== Requirement 1 ==
List every person other than Myles Miller who is named in the biography of reporter Myles Miller.
== Requirement 2 ==
Carry on the biography of reporter Myles Miller from its final sentence.

== Selected excerpt ==

/---

Myles Miller is a senior reporter covering federal law enforcement for Bloomberg News. He was previously managing editor of Bloomberg Television. He was a legal reporter at WNBC-TV until August 2024, and was previously deputy press secretary for the FDNY.

From 2017 to 2019 he was an Emmy-award winning investigative reporter at NY1. He was the law enforcement reporter for WPIX and was editor for video at The New York Times. He was the youngest White House reporter in history having served in that role for News Corporation's iPad newspaper, The Daily at age 17.

==Journalism==

Miller began his reporting career at The New York Daily News, as an intern covering the Mayoralty of Michael Bloomberg

He spent several years reporting for Fox Television Stations in New Jersey and Washington, D.C.

He covered the northeastern United States for Reuters, traveled with President Barack Obama, the death of Osama bin Laden, the Supreme Court decision on the Affordable Care Act and the 2012 presidential election, as White House reporter for News Corporation's The Daily; and launched Chasing New Jersey.

Later he was night editor at Women's Wear Daily, assignment editor/New York bureau chief at C-SPAN, and reporter at WCBS Newsradio 880.

\---

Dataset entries

/---

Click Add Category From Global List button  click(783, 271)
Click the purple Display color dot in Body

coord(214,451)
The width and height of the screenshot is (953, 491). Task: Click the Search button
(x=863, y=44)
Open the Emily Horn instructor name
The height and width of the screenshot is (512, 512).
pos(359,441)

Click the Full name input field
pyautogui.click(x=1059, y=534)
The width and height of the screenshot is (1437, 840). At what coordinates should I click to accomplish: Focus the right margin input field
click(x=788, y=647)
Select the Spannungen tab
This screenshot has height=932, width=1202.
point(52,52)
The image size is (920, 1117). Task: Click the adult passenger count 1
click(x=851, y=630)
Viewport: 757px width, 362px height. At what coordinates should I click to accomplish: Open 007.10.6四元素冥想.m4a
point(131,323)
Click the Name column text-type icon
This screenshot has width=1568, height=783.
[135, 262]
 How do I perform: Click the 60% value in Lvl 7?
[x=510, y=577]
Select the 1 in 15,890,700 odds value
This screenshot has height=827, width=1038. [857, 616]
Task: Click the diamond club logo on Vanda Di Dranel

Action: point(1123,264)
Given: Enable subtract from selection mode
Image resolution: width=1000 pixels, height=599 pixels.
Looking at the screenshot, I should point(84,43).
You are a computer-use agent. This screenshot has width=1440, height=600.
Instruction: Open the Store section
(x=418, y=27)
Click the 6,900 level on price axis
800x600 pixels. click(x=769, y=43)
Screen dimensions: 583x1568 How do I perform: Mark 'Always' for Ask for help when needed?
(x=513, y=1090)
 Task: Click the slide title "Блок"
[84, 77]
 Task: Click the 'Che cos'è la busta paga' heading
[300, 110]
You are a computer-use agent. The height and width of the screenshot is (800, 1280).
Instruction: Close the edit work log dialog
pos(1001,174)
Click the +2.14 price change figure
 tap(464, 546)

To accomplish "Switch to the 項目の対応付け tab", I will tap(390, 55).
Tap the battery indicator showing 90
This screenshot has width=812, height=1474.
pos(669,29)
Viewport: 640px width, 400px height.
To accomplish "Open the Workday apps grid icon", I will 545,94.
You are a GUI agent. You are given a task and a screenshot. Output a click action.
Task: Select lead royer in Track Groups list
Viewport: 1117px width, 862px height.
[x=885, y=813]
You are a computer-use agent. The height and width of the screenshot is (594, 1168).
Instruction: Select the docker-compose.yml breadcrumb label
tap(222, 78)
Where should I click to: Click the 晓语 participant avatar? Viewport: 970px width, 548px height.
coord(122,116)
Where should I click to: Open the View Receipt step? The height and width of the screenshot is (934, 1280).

\---

== Exercise response 1 ==
Michael Bloomberg
Barack Obama
Osama bin Laden

== Exercise response 2 ==
Miller won a duPont-Columbia award for his coverage of the COVID-19 pandemic and is a four time Emmy Award winner.

He launched Bloomberg News' federal law enforcement beat with award-winning coverage of the Killing of Brian Thompson and the search for Luigi Mangione. He also led Bloomberg's coverage of the 2025 New York City shooting at Blackstone Inc.'s headquarters including detailing the suspect's motive behind the massacre.

== Corporate ==
Miller has served as a senior manager for Accenture, consulting on production, event, and media strategy as well as providing storytelling coaching for senior executives.

Miller was a communications manager for Meta Platforms, where he worked on business and engineering communications strategy, operations, and events.